Your internal 24-hour sleep-wake cycle, otherwise known as biological clock or circadian rhythm, is regulated by processes in the brain that respond to how long you've been awake and the changes between light and dark. At night, your body responds to the loss of daylight by producing melatonin, a hormone that makes us sleepy. During the day, sunlight triggers the brain to inhibit melatonin production so you feel awake and alert.





Therefore, you must have experienced it yourself that when you delay your sleep by 2 or 3 hours and go to bed after 1 am or 2 am. You get up 8 or 9' o clock in the morning you don't feel fresh and active like others who went to bed by 10 pm and got up at 5 or 6'o clock in the morning. This is simply because you do not tend to get sound sleep during the morning time as atmospheric noise begins to enter your ear and disrupt your sleep.

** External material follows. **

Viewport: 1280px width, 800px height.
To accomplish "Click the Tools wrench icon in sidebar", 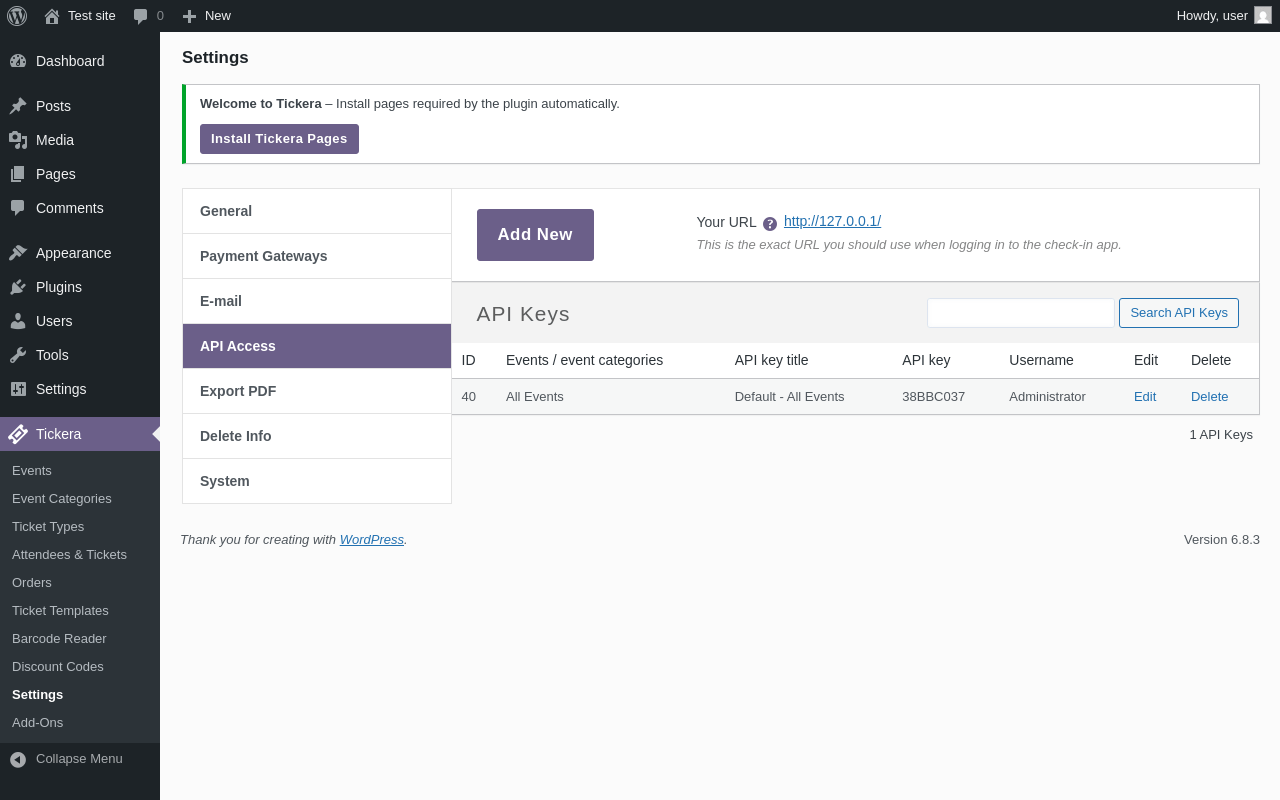I will [x=18, y=355].
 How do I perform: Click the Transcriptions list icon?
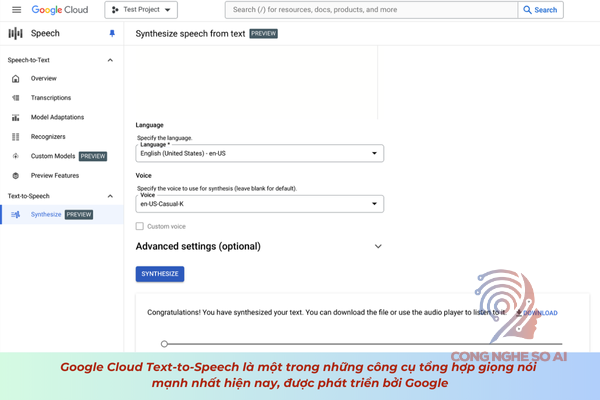click(x=16, y=98)
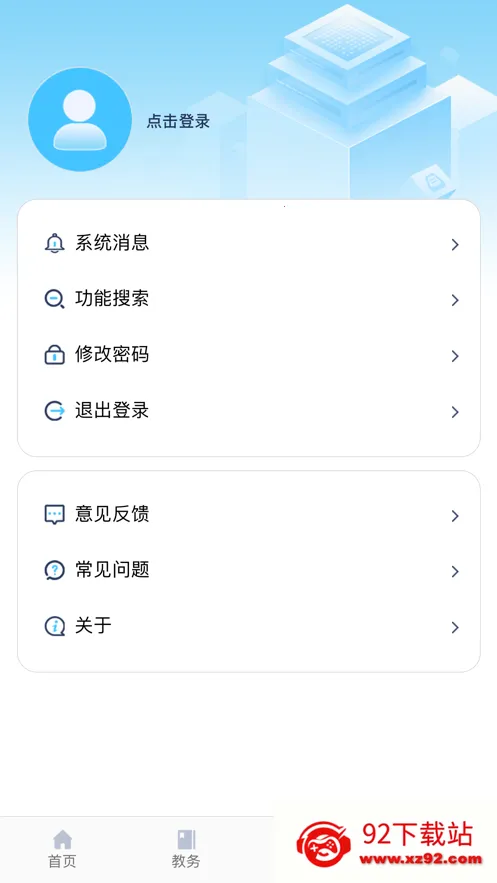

During the night, your sleep follows a predictable pattern, moving back and forth between deep restorative sleep (deep sleep) and more alert stages (non-REM) and dreaming (REM sleep). Together, the stages of REM and non-REM sleep form a complete sleep cycle. Each cycle typically lasts about 90 minutes and repeats four to six times over the course of a night. This is why if you are sensitive to waking up in the middle of the night, it is probably in the early morning hours, not immediately after going to bed.